- _HOW TO COMPLETE THIS TASK_:
Write out the section of the MKb 42(W) rifle passage that starts with "The Maschinenkarabiner 42(W)" and goes on through "44) assault rifle.".

- _SELECTED EXCERPT_:
The Maschinenkarabiner 42(W) or MKb 42(W) (Machine carbine model of 1942 (Walther)) is an early German assault rifle designed in 1940 – 1941 by Walther during World War II. The Mkb 42(W), and the more successful Maschinenkarabiner 42(H) (MKb 42(H)) designed by Haenel, were predecessors of the Sturmgewehr 44 (StG 44) assault rifle.

==History==
As early as 1918 the German Army began to study the feasibility of an intermediate round and rifle. However, a combination of military orthodoxy, limited funds and the arms development restrictions of the Versailles Treaty led Germany to adopt the Mauser Karabiner 98K on 21 June 1935. From 1939 onwards the German Army gathered combat reports which were analyzed to determine combat conditions and tactical trends in order to develop new tactics and equipment requirements. One of the lessons which re-emerged was the existing 7.92x57mm rifle cartridge was more powerful and long ranged than what was needed. Since most combat took place at ranges less than 400 m a less powerful round could be used, which would mean a soldier could carry more ammunition, the weapon could be shorter, lighter and with less recoil the gun could be an automatic. Submachine guns had existed since the First World War, but they used pistol caliber ammunition and lacked both the range and accuracy the German Army was looking for. A new intermediate cartridge was needed and the 7.92×33mm Kurz was designed in response to this requirement. The specification called for a new weapon which was larger than a submachine gun, more accurate, longer ranged and more maneuverable than a full sized rifle.

(Stored data)
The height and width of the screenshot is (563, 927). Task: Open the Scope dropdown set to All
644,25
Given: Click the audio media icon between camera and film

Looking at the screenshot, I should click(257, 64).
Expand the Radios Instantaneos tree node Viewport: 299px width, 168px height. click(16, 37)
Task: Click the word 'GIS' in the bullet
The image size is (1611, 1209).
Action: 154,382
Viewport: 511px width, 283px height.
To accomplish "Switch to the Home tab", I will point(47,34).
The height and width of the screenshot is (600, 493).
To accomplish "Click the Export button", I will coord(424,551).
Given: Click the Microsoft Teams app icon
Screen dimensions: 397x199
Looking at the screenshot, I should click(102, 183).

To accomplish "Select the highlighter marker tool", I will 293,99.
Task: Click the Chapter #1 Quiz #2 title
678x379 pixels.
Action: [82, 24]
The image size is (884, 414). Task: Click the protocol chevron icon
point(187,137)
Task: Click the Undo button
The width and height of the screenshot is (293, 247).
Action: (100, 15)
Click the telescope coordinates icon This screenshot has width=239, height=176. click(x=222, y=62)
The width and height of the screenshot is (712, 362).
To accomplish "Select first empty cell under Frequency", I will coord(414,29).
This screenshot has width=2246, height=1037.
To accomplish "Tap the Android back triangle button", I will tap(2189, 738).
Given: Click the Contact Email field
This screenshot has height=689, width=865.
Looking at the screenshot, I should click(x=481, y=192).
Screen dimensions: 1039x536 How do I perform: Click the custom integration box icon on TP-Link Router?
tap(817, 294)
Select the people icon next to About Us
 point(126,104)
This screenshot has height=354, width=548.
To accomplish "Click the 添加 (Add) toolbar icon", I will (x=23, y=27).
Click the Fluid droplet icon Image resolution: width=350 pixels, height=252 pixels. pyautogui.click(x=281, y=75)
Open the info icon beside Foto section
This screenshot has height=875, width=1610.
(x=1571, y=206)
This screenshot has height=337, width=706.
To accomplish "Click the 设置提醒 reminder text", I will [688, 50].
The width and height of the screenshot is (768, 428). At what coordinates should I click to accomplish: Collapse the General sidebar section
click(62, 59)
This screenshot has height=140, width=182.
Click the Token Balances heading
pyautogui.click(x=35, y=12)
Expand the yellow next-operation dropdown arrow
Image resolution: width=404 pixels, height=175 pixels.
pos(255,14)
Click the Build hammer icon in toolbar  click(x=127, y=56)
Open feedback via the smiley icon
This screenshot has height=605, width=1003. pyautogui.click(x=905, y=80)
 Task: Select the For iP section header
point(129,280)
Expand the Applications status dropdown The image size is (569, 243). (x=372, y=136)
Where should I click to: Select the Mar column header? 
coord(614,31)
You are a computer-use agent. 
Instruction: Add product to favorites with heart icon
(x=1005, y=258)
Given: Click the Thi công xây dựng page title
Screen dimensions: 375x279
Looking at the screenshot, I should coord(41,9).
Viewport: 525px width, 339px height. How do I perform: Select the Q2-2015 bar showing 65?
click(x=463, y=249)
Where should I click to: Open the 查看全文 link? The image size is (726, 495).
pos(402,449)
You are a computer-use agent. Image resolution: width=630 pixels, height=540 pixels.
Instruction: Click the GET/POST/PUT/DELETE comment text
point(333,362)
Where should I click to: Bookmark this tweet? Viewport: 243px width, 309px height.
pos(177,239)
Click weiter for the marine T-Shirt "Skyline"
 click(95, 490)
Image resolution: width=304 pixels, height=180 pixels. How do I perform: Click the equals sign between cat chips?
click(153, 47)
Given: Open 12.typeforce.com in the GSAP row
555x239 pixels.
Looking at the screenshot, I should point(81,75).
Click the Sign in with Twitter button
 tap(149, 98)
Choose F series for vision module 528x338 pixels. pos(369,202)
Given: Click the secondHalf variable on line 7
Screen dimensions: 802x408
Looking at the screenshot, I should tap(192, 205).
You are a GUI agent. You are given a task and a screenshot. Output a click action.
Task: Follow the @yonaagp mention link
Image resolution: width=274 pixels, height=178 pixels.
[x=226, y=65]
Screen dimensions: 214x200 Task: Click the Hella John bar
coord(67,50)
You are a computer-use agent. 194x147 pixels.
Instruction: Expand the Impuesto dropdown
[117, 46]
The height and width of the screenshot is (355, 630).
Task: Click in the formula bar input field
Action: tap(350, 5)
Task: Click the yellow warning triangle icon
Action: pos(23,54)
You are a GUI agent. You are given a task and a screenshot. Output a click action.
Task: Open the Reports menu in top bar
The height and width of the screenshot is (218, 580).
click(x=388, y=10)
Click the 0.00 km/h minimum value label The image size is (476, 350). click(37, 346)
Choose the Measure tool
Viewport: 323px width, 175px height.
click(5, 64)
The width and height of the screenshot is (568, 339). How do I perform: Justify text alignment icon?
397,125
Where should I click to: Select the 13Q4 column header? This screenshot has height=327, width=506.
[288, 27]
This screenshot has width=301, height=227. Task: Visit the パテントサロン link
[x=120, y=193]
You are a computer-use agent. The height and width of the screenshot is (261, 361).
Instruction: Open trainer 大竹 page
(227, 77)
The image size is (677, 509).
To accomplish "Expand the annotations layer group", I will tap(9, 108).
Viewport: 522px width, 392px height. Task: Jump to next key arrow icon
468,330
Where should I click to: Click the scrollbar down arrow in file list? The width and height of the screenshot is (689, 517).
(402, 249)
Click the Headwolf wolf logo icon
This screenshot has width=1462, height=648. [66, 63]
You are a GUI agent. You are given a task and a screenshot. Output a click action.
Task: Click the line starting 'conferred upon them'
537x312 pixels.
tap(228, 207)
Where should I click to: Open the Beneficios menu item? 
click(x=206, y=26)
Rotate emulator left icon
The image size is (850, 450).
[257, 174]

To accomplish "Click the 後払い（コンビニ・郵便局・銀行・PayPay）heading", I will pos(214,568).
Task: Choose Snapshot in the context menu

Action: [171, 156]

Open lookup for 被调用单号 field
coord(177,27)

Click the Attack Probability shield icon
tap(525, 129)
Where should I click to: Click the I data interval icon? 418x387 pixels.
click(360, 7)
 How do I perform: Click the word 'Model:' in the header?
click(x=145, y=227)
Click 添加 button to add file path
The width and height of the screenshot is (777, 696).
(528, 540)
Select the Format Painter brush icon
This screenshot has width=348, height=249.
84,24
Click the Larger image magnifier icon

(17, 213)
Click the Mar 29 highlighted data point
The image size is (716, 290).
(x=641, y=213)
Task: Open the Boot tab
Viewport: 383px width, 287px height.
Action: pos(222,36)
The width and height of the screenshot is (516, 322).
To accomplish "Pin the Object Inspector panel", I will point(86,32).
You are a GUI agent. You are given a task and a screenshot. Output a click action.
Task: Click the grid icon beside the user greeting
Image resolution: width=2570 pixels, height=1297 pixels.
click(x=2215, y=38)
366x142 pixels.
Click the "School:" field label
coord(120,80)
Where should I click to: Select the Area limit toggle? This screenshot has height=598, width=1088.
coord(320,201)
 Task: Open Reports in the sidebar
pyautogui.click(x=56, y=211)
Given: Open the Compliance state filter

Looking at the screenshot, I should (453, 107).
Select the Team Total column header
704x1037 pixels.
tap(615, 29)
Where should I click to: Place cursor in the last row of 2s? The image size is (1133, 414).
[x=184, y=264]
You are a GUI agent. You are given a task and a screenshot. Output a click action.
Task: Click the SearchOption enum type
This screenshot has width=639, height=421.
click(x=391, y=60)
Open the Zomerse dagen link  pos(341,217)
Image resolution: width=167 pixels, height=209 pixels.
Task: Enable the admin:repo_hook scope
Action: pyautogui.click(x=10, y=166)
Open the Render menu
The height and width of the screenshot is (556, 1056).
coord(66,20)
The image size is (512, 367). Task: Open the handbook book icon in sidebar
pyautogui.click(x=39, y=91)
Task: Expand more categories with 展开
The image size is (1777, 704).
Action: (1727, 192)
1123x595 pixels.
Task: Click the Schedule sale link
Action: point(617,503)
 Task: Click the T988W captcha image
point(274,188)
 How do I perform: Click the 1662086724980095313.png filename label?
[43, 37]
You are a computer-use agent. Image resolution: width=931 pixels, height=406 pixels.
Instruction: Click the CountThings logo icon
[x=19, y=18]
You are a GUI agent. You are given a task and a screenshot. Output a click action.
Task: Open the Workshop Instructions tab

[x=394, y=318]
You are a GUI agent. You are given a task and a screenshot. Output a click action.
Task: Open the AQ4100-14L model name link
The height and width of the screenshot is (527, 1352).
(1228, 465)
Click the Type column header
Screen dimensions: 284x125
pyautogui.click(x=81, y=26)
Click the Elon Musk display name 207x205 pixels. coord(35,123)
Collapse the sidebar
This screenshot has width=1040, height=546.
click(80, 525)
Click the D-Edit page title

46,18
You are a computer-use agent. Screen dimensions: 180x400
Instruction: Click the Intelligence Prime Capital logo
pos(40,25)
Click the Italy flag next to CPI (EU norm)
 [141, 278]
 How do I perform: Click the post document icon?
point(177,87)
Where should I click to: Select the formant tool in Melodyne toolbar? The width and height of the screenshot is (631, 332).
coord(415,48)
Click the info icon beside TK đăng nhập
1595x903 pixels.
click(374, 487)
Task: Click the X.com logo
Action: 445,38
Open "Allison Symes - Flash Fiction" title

- _EXERCISE ANSWER_:
The Maschinenkarabiner 42(W) or MKb 42(W) (Machine carbine model of 1942 (Walther)) is an early German assault rifle designed in 1940 – 1941 by Walther during World War II. The Mkb 42(W), and the more successful Maschinenkarabiner 42(H) (MKb 42(H)) designed by Haenel, were predecessors of the Sturmgewehr 44 (StG 44) assault rifle.